Pour donner une vision neuve du XVIIIème siècle, le cinéaste choisit l’envers des Lumières et de la civilisation : l’Europe barbare, les cours du Nord grossières et les maisons romaines qui en sont encore au Trimalcion du Satyricon. À Londres, le ventre d’une baleine fossilisée est une chambre obscure où s’affichent des dessins angoissants (signés Topor). Le pont sur la Tamise ne mène que dans un épais brouillard similaire à celui où Toby Dammit finissait par trouver la mort.
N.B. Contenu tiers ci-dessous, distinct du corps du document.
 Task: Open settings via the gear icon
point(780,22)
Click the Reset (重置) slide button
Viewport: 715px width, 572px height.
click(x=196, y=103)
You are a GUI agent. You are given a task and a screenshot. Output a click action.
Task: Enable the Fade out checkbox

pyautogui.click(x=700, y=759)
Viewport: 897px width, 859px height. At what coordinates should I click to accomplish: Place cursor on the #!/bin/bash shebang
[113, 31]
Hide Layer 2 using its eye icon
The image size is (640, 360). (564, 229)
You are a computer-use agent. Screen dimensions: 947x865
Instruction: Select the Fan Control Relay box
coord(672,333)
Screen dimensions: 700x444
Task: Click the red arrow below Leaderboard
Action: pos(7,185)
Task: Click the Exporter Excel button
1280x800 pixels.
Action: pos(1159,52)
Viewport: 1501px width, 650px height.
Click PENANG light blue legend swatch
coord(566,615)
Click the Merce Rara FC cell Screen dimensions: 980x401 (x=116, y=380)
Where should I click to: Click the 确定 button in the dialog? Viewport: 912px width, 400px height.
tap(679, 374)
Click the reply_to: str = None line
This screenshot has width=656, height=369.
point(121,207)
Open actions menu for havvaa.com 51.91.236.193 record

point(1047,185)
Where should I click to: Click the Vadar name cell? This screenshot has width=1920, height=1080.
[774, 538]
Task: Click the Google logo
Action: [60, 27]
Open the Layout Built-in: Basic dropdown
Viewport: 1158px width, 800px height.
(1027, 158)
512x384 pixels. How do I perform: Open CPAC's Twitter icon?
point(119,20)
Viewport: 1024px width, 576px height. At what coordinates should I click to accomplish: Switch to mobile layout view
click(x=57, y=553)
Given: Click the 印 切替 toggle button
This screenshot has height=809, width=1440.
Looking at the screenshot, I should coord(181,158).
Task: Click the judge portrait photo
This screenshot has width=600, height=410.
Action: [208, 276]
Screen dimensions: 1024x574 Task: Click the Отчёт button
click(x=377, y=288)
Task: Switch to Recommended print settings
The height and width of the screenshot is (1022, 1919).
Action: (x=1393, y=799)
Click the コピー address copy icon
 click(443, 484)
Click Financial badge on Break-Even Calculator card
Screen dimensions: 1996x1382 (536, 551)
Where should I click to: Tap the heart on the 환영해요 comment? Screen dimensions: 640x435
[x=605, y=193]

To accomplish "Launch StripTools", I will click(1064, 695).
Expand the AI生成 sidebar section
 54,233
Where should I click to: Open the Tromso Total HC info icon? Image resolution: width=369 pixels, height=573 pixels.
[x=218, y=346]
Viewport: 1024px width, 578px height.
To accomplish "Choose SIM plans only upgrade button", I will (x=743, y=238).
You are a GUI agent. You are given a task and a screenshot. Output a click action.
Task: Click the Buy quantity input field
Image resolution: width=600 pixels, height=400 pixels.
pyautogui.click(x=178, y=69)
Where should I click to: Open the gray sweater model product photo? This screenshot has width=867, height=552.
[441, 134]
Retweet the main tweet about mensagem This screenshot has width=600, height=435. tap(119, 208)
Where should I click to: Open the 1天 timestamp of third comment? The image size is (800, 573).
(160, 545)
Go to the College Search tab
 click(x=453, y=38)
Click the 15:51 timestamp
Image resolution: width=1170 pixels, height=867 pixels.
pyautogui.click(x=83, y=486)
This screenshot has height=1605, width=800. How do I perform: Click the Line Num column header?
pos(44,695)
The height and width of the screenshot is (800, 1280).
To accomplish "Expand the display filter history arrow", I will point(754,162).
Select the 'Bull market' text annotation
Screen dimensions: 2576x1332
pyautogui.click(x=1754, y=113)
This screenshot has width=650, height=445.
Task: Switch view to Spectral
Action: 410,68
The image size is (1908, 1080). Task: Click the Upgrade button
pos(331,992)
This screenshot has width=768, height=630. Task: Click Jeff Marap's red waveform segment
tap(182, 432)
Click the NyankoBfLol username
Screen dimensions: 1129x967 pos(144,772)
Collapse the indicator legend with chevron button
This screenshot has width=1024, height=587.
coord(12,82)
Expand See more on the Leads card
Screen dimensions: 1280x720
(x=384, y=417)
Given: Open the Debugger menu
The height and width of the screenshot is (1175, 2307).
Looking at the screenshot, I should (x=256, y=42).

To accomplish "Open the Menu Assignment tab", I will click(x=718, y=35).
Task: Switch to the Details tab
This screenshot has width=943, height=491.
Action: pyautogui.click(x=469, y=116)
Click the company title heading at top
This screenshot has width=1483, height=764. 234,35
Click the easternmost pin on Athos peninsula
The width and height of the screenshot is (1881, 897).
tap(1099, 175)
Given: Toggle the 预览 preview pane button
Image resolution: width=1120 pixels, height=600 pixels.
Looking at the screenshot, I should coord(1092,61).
La lumière est fréquemment glauque : mer démontée, pluies noirâtres, fumées d’auberges. On retrouve cependant dans ce monde boueux des carrosses et des voyages la panoplie dite préromantique, avec les tempêtes, les vents, les feuilles mortes, l’orage, les jardins gothiques. À partir du vermeil, des moirures et des sapajous, les intérieurs présentent de fructueuses variations. Les aliments font partie du décor : salamis, jambons, parmesan et poulets, sucreries inquiétantes chez d’Urfé, fraises en bocal chez Dubois, avec des pyramides de melons dont la chair fragile, dans des effets de nature morte, se décompose comme le teint de Casanova. Architectures de carton-pâte, perspectives en trompe-l’œil, les vagues de la lagune elles-mêmes sont animées par les remous d’une toile cirée : tout est mensonge et imposture. En dehors de frais tableaux pastels où apparaît Henriette, le film est couvert d’un voile de crêpe dont le galant polichinelle essaie d’écarter les plis. Il n’y échappe qu’en redoublant de stupre, tout en sachant qu’il sera vaincu. Il reste un homme bloqué au stade prénatal, qui erre à travers son existence en regrettant éternellement cette Venise humide, placentaire, illuminée d’emblée par les fausses étoiles d’un feu d’artifices. Et quand sa mère l’interpelle depuis le fond d’une loge en arcade, à l’opéra de Dresde devenu désert et aux mille lustres éteints, la femme et le spectacle se fondent en une seule figure, celle d’un squelette vivant qu’il doit porter sur son dos tel Énée son vieux père Anchise.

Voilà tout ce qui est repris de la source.